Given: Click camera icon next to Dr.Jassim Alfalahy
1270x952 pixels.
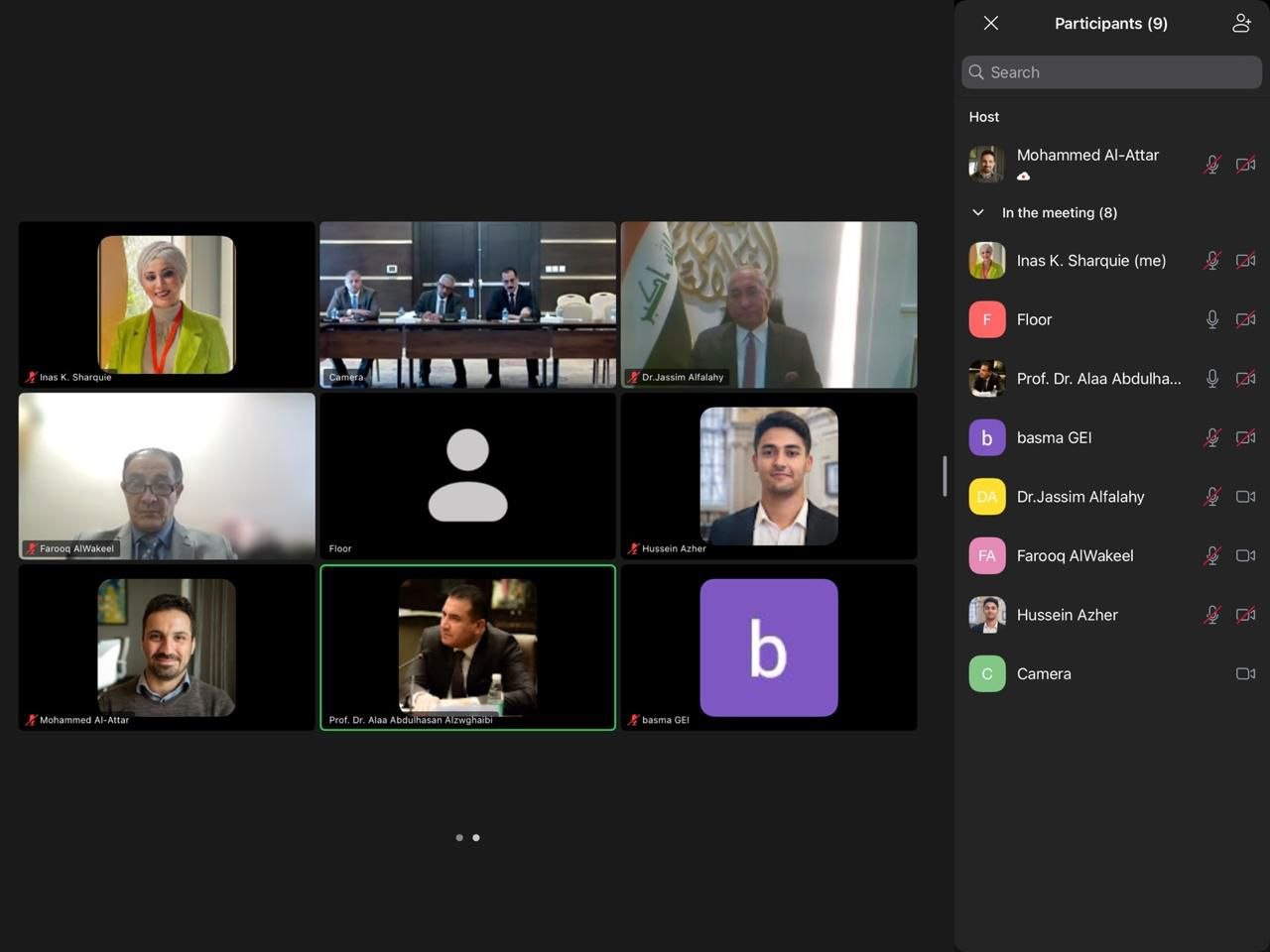Looking at the screenshot, I should click(x=1245, y=497).
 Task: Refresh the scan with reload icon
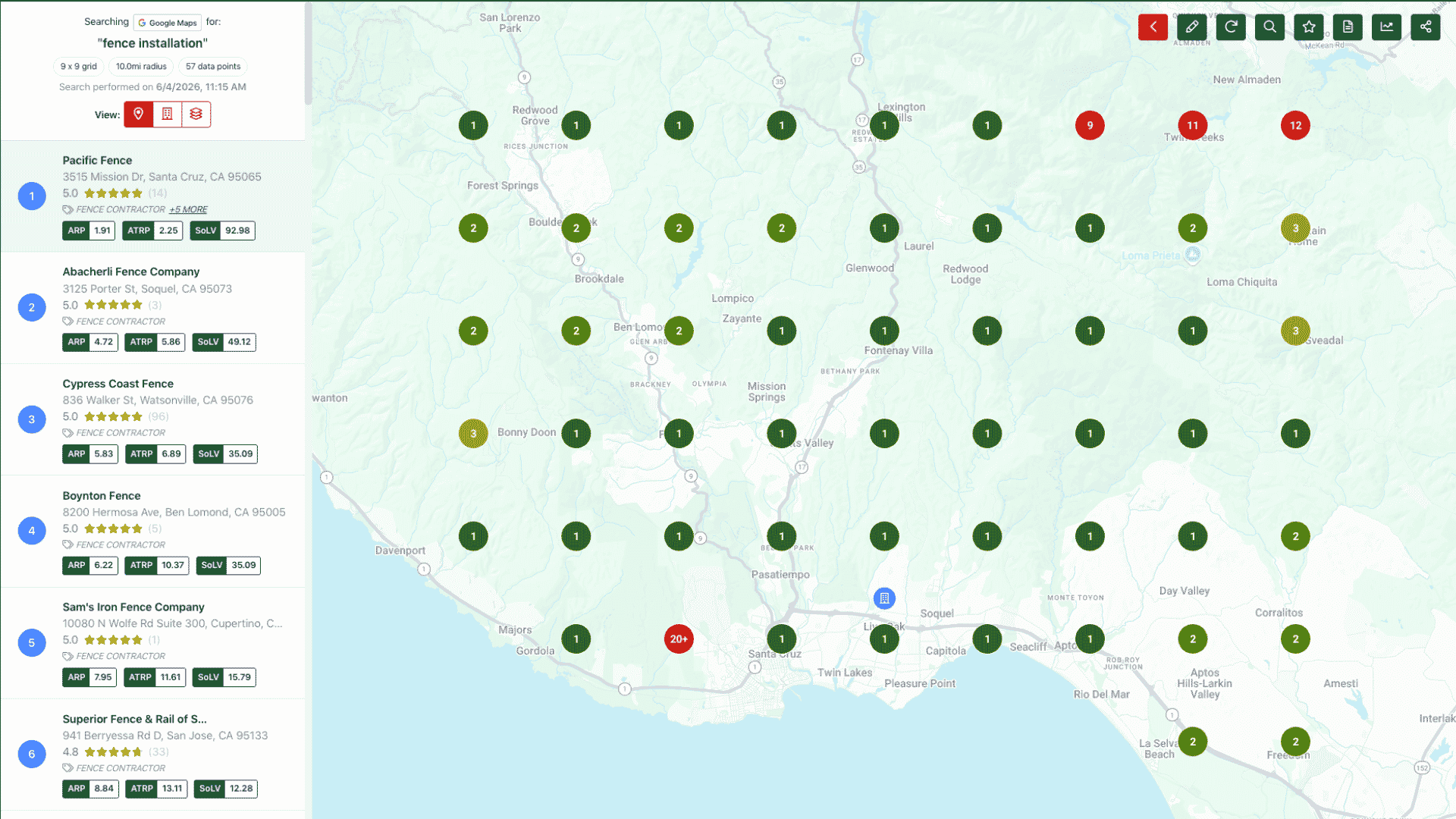(x=1231, y=27)
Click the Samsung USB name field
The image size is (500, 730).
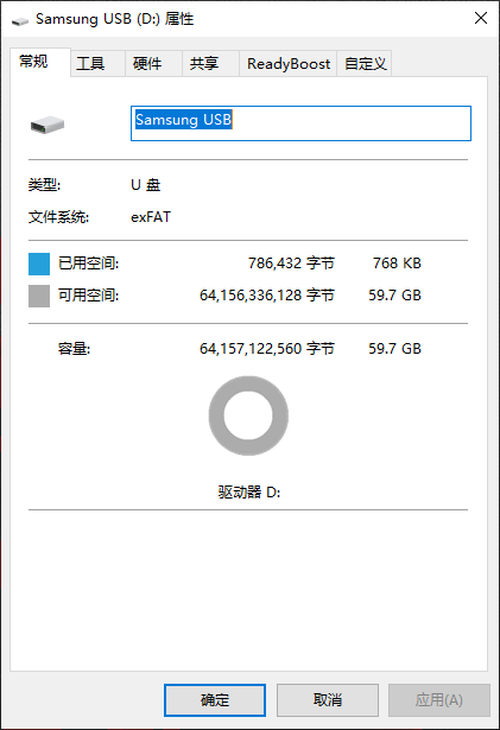pyautogui.click(x=301, y=123)
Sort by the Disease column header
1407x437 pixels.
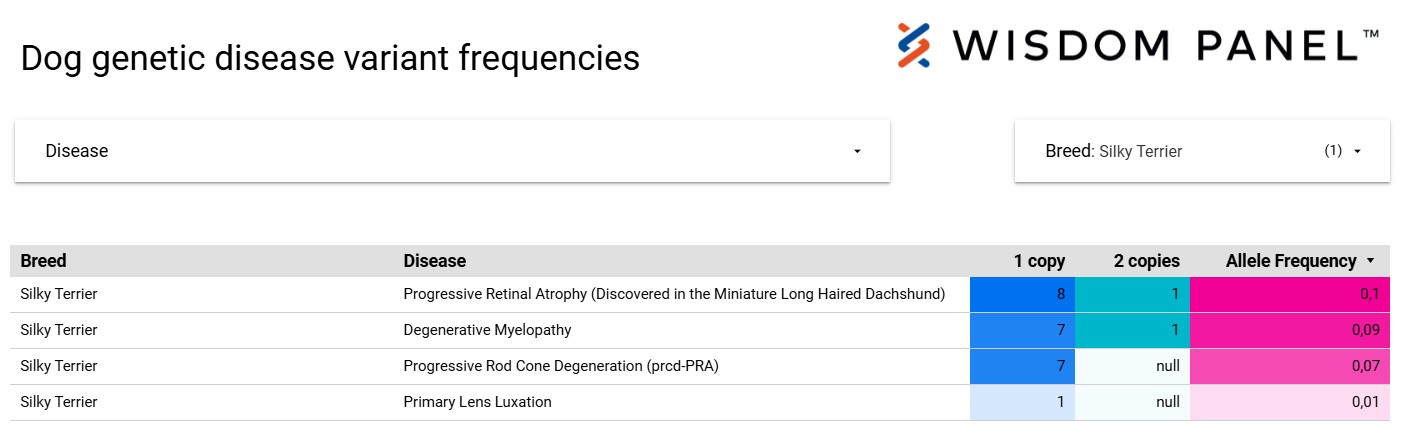(435, 261)
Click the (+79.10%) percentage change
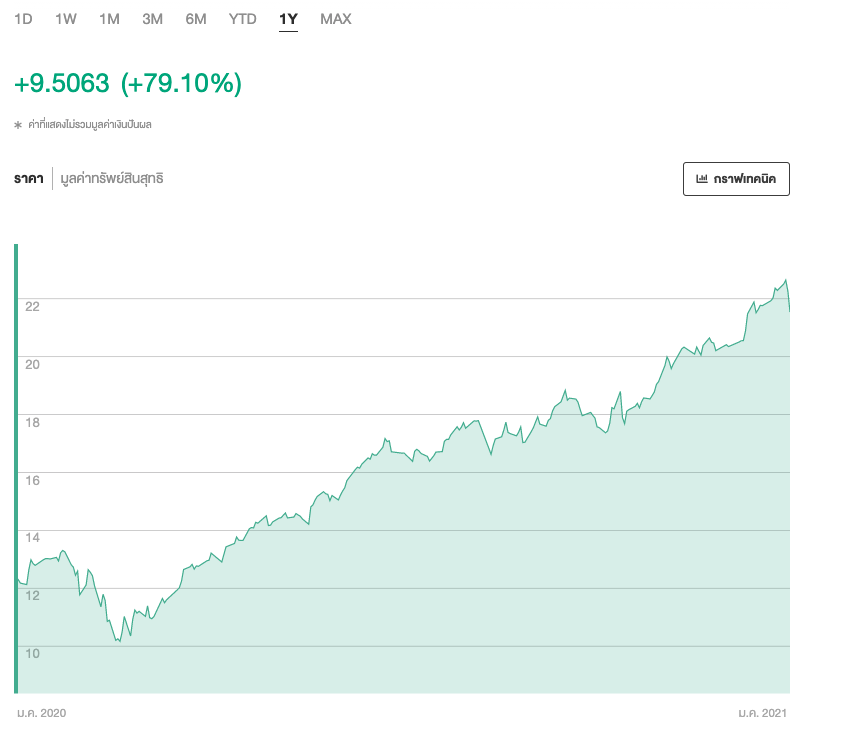Viewport: 841px width, 735px height. tap(181, 84)
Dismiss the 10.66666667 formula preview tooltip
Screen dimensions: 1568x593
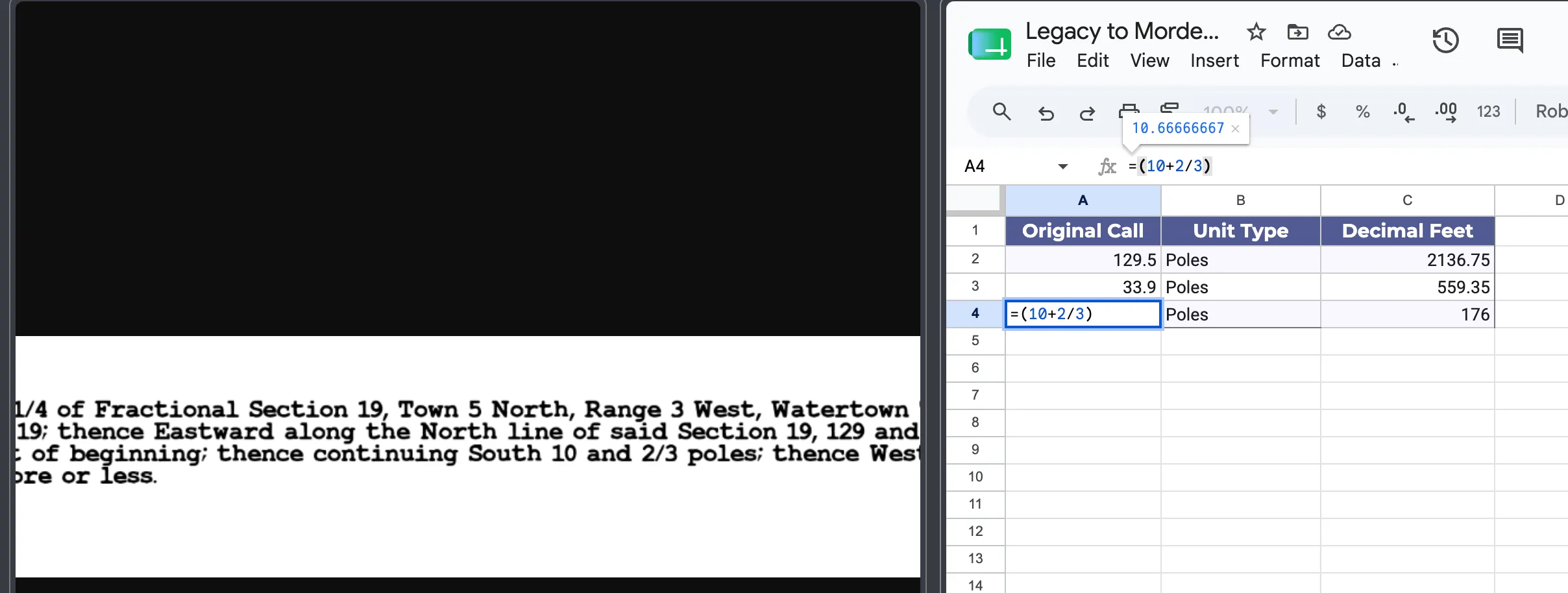tap(1236, 128)
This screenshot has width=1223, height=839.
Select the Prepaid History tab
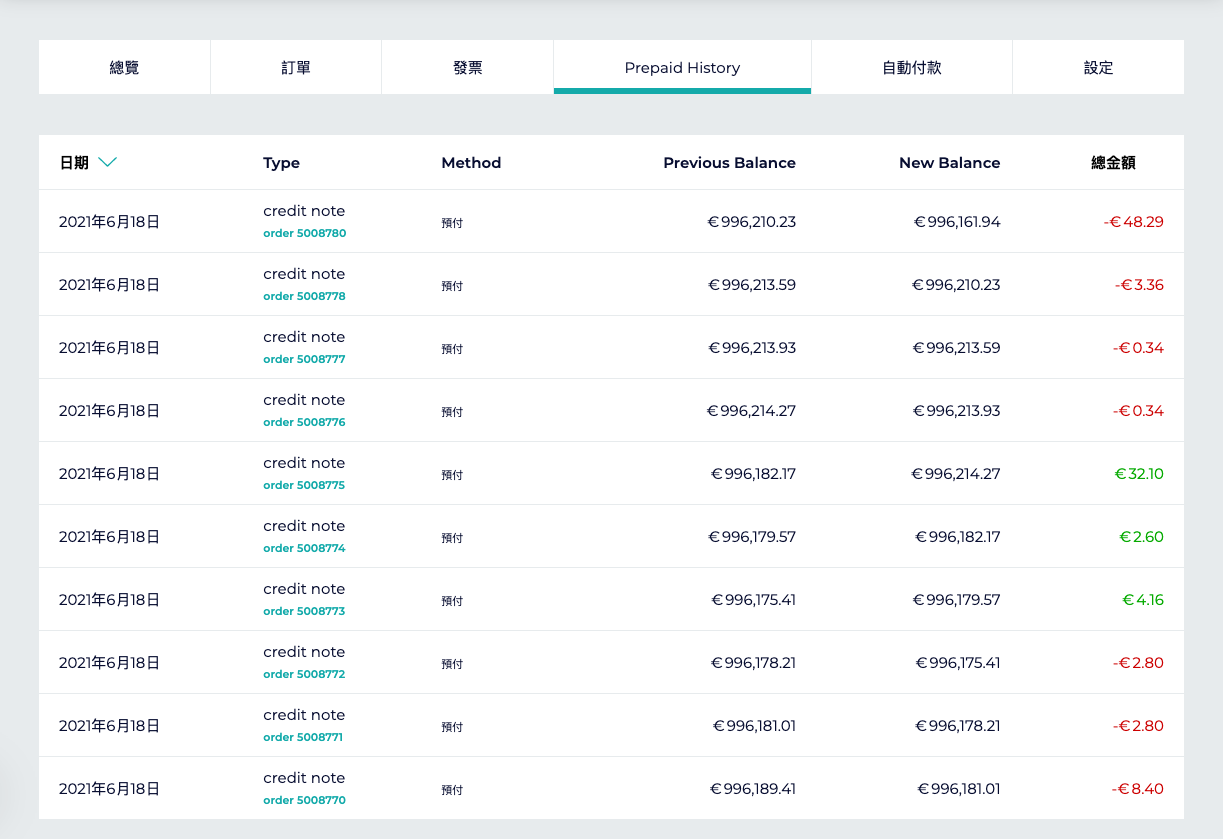682,68
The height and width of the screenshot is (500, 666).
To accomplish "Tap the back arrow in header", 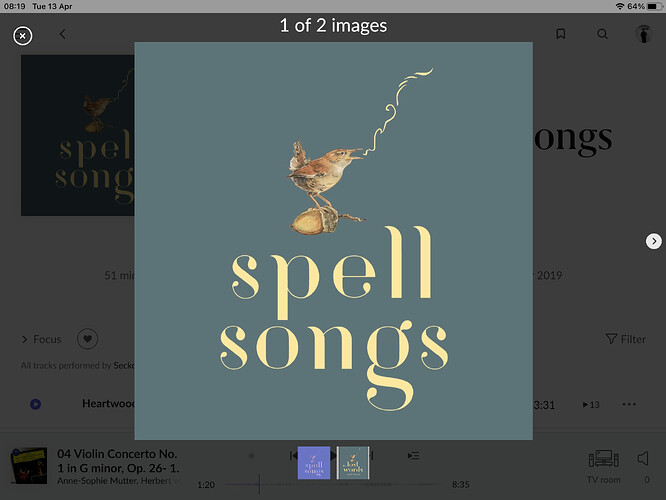I will (63, 34).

*-*-*

» **Prompt**
Pictures are to be left out; otherwise, retype exactly the lines from the first line of the data through the line containing "This screenshot has width=1223, height=839.".

» **Result of this task**
Given: Click camera icon next to Dr.Jassim Alfalahy
1270x952 pixels.
Looking at the screenshot, I should click(x=1245, y=497).
 Task: Refresh the scan with reload icon
(x=1231, y=27)
Click the Samsung USB name field
The image size is (500, 730).
pyautogui.click(x=301, y=123)
Sort by the Disease column header
1407x437 pixels.
(435, 261)
Click the (+79.10%) percentage change
Viewport: 841px width, 735px height. tap(181, 84)
Dismiss the 10.66666667 formula preview tooltip
Screen dimensions: 1568x593
tap(1236, 128)
This screenshot has width=1223, height=839.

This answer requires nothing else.